#### Task objective
Read the data below line by line and copy each one with "will" in it.

#### Input
=== Begin Enclosure ===

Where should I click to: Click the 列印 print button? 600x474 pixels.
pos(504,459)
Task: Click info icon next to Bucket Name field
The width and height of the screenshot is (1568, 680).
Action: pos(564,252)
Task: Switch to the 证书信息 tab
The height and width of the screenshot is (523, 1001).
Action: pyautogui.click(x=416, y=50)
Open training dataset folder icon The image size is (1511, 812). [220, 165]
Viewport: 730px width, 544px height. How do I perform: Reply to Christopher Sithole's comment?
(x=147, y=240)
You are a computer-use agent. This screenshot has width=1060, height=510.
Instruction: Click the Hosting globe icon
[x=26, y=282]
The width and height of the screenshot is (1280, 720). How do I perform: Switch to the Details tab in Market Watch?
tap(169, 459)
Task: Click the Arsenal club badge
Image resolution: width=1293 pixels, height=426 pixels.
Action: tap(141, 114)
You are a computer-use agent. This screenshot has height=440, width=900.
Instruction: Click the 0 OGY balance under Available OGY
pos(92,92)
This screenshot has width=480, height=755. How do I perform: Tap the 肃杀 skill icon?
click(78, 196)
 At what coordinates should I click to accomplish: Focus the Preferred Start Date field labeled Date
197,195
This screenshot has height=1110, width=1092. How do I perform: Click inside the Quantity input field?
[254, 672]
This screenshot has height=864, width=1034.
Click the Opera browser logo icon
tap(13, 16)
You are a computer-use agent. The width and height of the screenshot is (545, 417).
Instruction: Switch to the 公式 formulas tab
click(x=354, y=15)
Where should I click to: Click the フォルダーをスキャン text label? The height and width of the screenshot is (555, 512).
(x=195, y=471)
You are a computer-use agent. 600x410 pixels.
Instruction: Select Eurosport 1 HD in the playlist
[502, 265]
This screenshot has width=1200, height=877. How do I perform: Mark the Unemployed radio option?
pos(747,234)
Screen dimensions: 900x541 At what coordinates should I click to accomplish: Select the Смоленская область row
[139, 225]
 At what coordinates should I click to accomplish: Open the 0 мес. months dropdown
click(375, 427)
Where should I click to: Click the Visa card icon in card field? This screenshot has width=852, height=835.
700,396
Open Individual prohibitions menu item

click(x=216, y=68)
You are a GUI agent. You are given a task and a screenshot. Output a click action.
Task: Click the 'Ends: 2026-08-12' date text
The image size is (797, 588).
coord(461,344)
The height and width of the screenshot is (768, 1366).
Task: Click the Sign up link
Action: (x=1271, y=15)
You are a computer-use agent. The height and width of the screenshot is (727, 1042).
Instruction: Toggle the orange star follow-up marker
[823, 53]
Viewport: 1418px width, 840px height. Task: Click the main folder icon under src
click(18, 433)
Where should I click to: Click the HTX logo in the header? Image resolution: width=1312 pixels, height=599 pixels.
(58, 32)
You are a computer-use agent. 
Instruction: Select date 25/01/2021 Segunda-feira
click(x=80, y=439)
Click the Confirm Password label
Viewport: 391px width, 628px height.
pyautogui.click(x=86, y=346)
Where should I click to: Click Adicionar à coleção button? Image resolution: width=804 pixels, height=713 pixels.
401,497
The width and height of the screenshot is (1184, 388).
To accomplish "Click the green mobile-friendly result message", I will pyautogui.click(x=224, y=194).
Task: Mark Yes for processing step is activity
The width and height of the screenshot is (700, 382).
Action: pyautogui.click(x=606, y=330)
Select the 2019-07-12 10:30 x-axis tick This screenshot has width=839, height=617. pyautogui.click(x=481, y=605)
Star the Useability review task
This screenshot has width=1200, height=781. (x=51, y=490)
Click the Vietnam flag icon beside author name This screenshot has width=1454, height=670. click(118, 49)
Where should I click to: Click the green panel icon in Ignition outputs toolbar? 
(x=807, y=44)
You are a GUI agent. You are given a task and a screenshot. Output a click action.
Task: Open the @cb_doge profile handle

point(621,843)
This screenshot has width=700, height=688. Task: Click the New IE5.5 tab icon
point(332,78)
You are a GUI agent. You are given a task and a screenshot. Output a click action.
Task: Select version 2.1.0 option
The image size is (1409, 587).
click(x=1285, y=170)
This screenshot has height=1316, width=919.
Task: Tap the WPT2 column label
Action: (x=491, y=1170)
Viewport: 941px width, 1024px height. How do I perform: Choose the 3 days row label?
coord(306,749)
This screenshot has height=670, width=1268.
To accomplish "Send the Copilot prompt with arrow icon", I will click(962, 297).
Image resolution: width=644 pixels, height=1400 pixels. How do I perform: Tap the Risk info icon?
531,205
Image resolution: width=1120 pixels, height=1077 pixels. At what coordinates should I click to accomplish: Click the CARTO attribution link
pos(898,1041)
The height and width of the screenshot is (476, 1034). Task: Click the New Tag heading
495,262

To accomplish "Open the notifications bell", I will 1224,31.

=== End Enclosure ===

#### Solution to the problem
To accomplish "Click the green mobile-friendly result message", I will pyautogui.click(x=224, y=194).
To accomplish "Send the Copilot prompt with arrow icon", I will click(962, 297).
To accomplish "Open the notifications bell", I will 1224,31.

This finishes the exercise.